Dilansir dari Muhammadiyah.or.id, ia mengatakan, pembenturan Asy’ariyah dan Atsariyah menggunakan ‘bahan bakar’ turats. Sebenarnya, terangnya, warga Persyarikatan yang umumnya awam soal turats tidak terlalu ambil pusing mengenai polemik-polemik tersebut.
Fenomena berbalas argumen dengan turats sebagai senjata andalannya ini, lambat laun menghasilkan sesuatu yang kontraproduktif. Bagi Rofiq, turast sebagai warisan khazanah peradaban Islam yang paling dibanggakan tidak harus dilihat secara dialektis. Akan tetapi sebaliknya, harus dipotret secara integralistik.
“Sebenarnya sayang juga, ya. Warga Muhammadiyah yang umumnya awam soal turast, disuguhkan dengan cara baca turast yang partisan dan konfliktif seperti ini: Asy’ari vs Ahlul Hadis, Asy’ari vs Ibn Taimiyah, etc,” kata Rofiq sebagaimana dilansir dari Muhammadiyah.or.id.
Turats dalam Islam sendiri berguna sebagai sarana menjalin keterhubungan dengan generasi masa lalu. Dengan kata lain, mengabaikan turats berarti memutus tradisi diskursif dalam Islam.

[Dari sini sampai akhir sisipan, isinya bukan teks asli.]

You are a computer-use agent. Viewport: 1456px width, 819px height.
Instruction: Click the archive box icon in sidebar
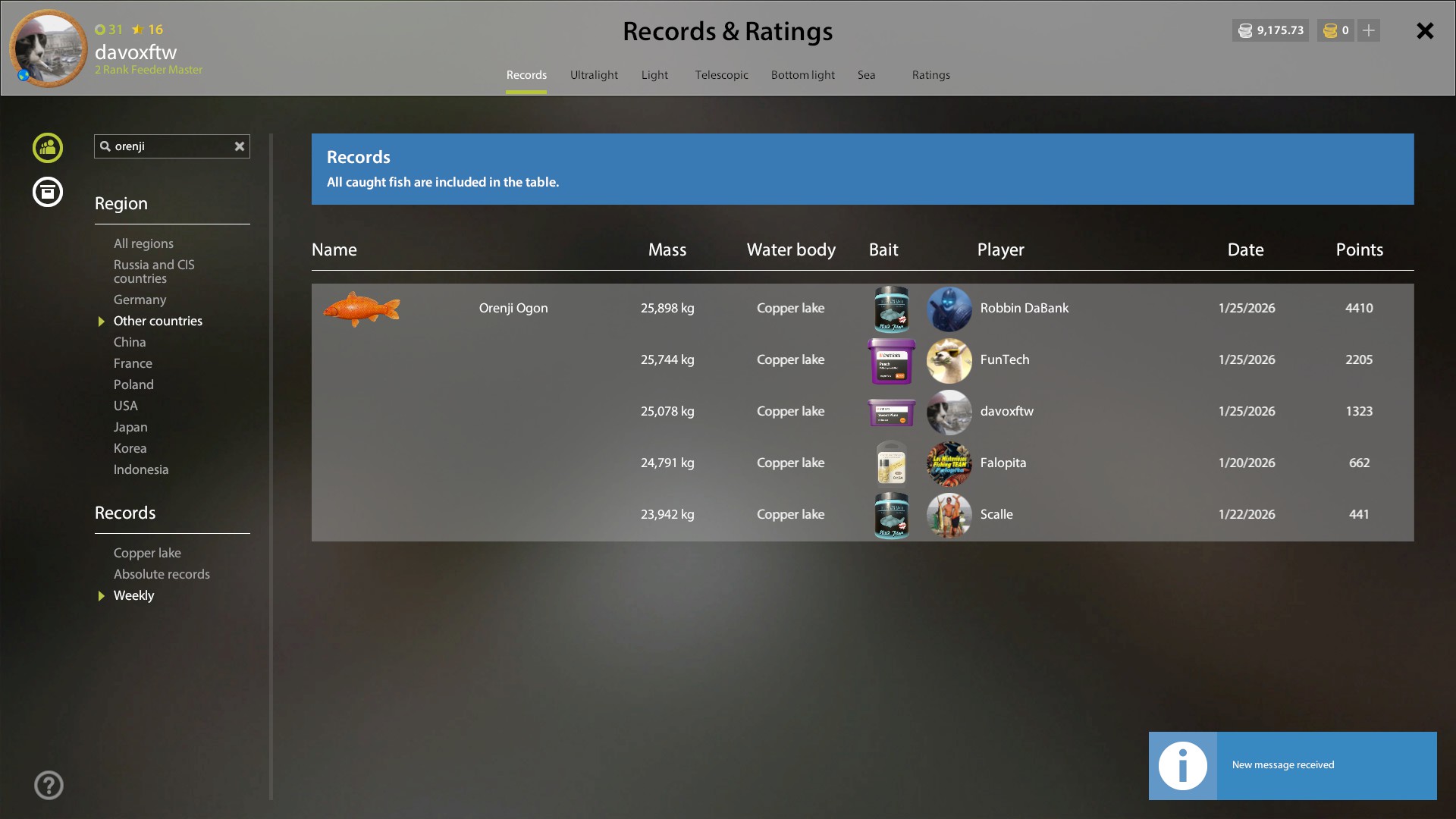48,192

Turats dan Tantangan Zaman
Selain perannya sebagai penjamin otentisitas, penelusuran terhadap karya-karya intelektual dari tradisi masa silam berguna sebagai basis legitimasi. Ialah untuk menyikapi problematika kehidupan kontemporer sekaligus menjawab tantangan zaman.

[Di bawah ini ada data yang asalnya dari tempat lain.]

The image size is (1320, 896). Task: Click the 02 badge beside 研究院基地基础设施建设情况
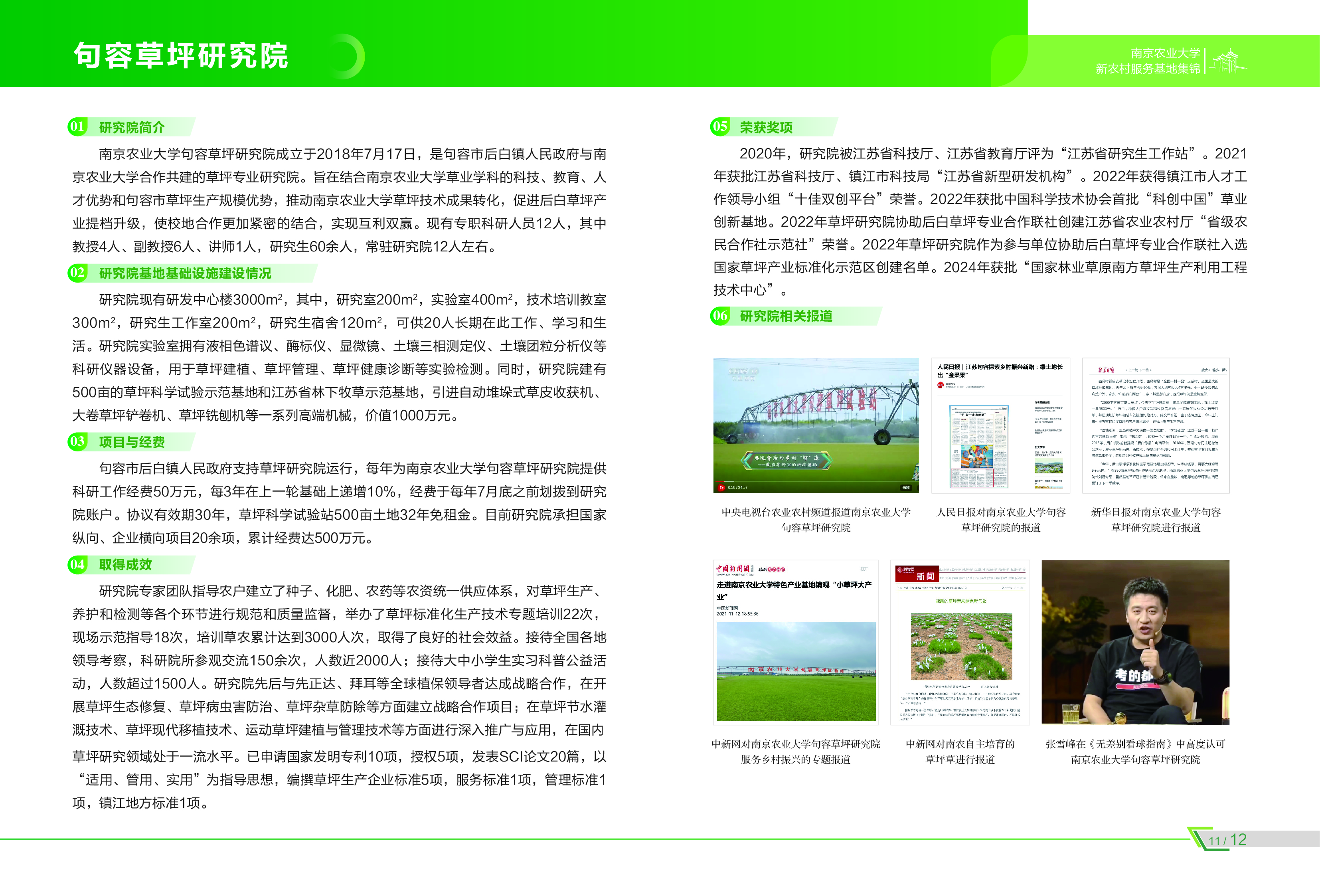pyautogui.click(x=77, y=273)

Oleh karena itulah Rofiq menyayangkan jika cara berinteraksi dengan turats dilakukan secara parsial, selektif, dan pilih kasih. Meski konflik dan perdebatan memang ada di dalam turats, warisan intelektual dari generasi terdahulu tersebut harus dirangkul semuanya.
Sebab secara etis, turats mengandung banyak pelajaran dan nilai-nilai moral untuk menjawab tantangan zaman. Secara epistemologis, turats menyimpan nilai tentang pola berpikir islami yang dibutuhkan untuk menyikapi problematika kehidupan kontemporer.
“Di sisi lain, kita juga menyayangkan ada yang membaca turast seolah-olah turast adalah toserba (toko serba ada). Pluralitas dan keragamannya harus dirangkul semuanya. Ini namanya qiraah pos-moderniyyah lit turast,” tutur mahasiswa doktoral di Department of Religious Studies Arizona State University, Amerika Serikat ini.
Dengan merangkul semua khazanah turats, lanjutnya, paradigma ekletik dan ekumenikal yang pernah diajukan Yusuf Qaradlawi dalam karya-karyanya menemukan relevansinya. Sebab itu, Rofiq mengatakan bahwa dalam kasus polemik antara Asy’ariyah dan Atsariyah, sebaiknya tradisi jadal dan saling menegasikan segera ditinggalkan. Artinya, Asy’ariyah tidak perlu perlu dibentur-benturkan dengan ahlul hadis. `
“Jadi, al-Ghazali misalnya, tak perlu dibentukan dengan Ibnu Taimiyyah. Ambil saja dari keduanya sepanjang sesuai dengan tantangan zaman modern. Ibnu Taimiyyah dan al-Ghazali bisa dijadikan inspirasi, tetapi bukan berarti harus diambil semuanya. Demikian pula, tidak setuju dengan pendapat Ibnu Taimiyah atau al-Ghazali, bukan berarti semua pendapat mereka harus ditinggalkan,” terang Rofiq.